#### Prompt:
Reproduce the rows starting at the line that contains "Where should I click to: Click" and ending after the line that contains "Looking at the screenshot, I should tap(386, 114).", keeping each one unchanged.

Collected data entries
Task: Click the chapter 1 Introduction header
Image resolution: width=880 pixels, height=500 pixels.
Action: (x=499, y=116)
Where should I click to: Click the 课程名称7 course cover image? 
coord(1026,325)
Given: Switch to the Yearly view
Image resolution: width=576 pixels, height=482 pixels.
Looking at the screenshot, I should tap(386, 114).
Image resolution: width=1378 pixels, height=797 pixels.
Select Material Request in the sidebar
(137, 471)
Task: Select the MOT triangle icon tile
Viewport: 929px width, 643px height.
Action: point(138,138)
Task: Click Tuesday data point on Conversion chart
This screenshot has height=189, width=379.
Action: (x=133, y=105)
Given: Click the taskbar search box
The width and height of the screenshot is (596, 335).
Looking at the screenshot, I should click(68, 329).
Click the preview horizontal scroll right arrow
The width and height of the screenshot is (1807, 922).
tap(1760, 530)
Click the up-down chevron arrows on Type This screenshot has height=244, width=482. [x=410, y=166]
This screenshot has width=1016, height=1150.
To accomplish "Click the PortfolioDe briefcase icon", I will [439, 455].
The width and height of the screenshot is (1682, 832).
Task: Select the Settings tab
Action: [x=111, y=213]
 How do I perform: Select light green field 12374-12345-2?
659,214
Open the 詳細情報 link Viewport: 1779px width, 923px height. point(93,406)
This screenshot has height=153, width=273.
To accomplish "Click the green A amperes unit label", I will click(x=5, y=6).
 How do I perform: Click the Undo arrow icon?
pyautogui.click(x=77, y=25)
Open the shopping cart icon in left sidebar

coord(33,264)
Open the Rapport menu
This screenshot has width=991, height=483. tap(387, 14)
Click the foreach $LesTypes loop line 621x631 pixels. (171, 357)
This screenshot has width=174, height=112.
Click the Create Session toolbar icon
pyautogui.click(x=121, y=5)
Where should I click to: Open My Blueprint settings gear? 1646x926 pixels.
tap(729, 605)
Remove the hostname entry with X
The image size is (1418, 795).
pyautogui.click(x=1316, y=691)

#### Expected output:
Where should I click to: Click the 课程名称7 course cover image? 
coord(1026,325)
Given: Switch to the Yearly view
Image resolution: width=576 pixels, height=482 pixels.
Looking at the screenshot, I should tap(386, 114).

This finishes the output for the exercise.